Aklında babasıyla ilgili çözemediği sorunlar.

Yine böyle bir Kanada seyahatinde, kendisini Sarah’nın evinin önünde buluyor. Dışarıda verandada bir tilki, evin kedisi gibi kıvrılmış oturuyor…




2



 

Evet tilki öyle salıncağın üzerine kurulmuş, aldırmıyor bile gelen yabancıya.

Thomas bir müddet evi izledi. Acaba Sarah evde miydi?  Ne yapıyordu?

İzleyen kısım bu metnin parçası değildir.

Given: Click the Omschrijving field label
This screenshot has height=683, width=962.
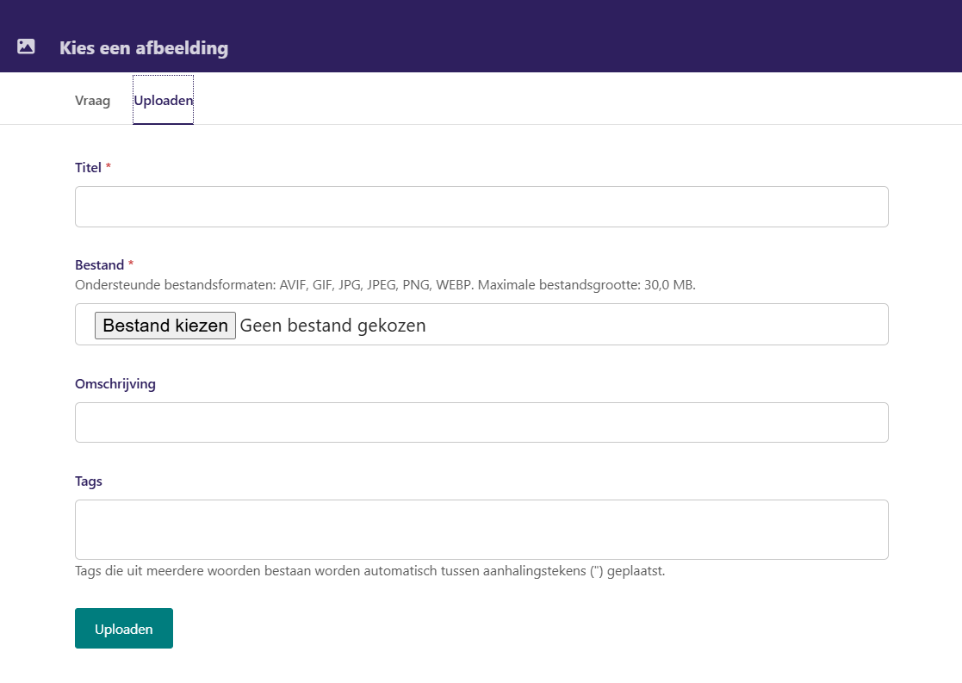Looking at the screenshot, I should coord(115,384).
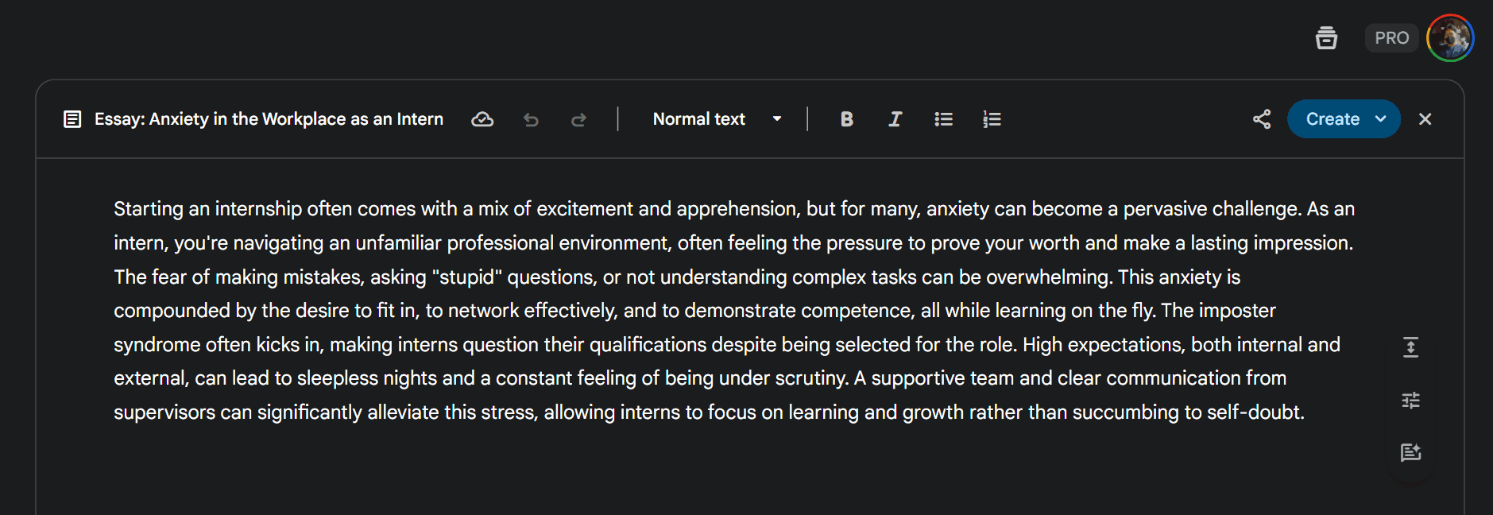
Task: Toggle italic formatting
Action: pyautogui.click(x=895, y=119)
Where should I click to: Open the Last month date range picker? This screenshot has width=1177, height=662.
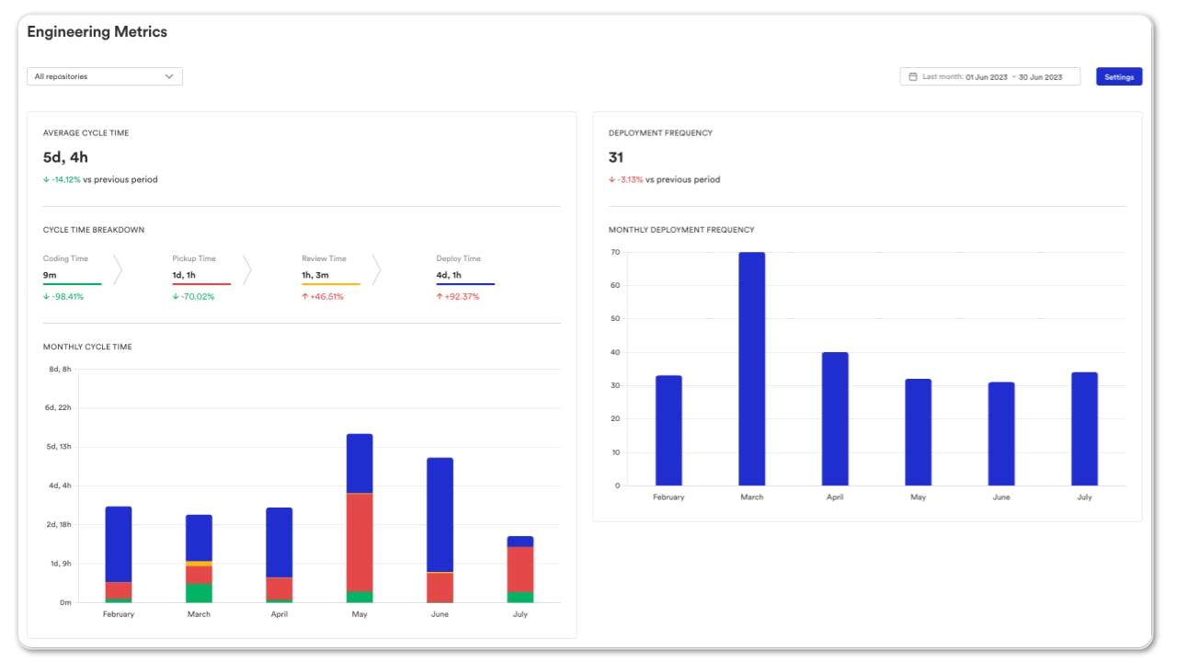[990, 77]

Ne de güzel bacakları vardı değil mi? Uzun bacaklarını yeşil kareli eteğini unutmamıştı.

Etraf karlı, hava soğuktu, bacaya baktı, duman tütmüyordu. Yaklaştı camdan içeri baktı. Kanepe, yine o eski kanepeydi. Üzerine oturup konuştukları, öpüştükleri. Yine aynı yerde duruyordu, üzerine bir el örgüsü örtü atılmıştı.  Rengarenk, iç açıcı. Yünün sıcaklığını hissetti.

Hey gidi günler. Orada Sarah ile birlikte olmayı şimdi ne kadar isterdi. Başını kucağına koyup yatmayı, huzur içinde hayallere dalmayı…

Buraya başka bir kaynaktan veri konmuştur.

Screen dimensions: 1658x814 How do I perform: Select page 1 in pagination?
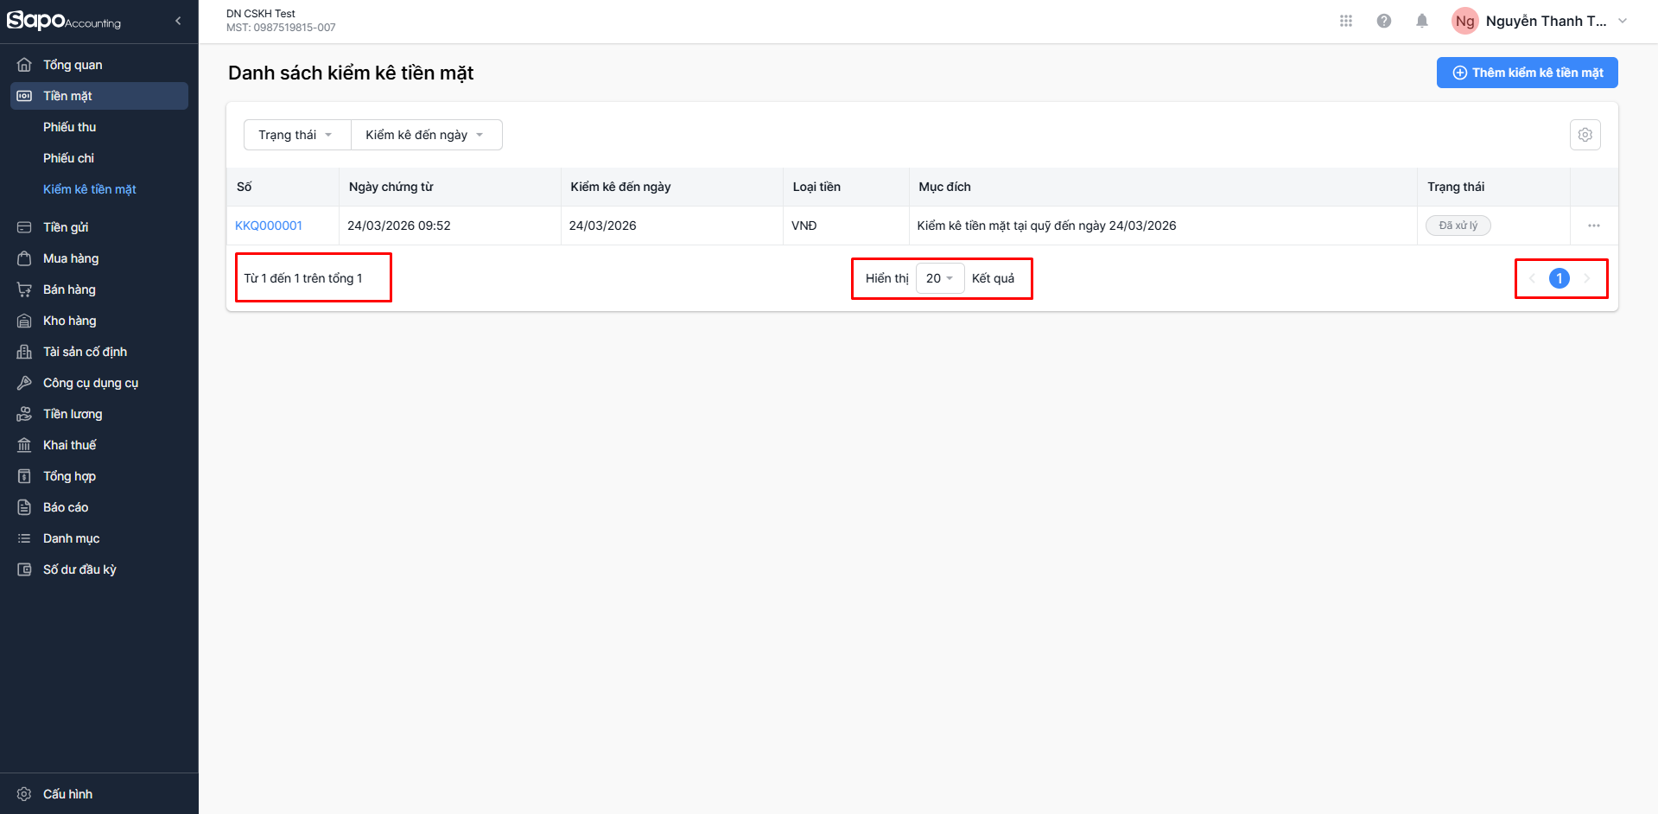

Ne yapsam acaba, biraz beklesem gelir mi?” diye düşündü. "En iyisi gidip kasabaya dolaşmak, belki bir yerlerde rastlarım ona. Acaba evlenmiş midir? Çoluk çocuğa karışmış mıdır? Mutlu mudur? Öyle güzel bir kızı kimse kaçırmaz."

Kasabaya kadar hızlı adımlarla yürüdü. Önce barın önünde buldu kendisini.



3

Sarı bir ışık geliyordu barın penceresinden içeri girip baktı. Eski arkadaşı Jason oradaydı barmenlik yapıyordu.

Hemen koştu seslendi sarıldılar birbirlerine. “Nasılsın hayat nasıl gidiyor?” dedi Thomas.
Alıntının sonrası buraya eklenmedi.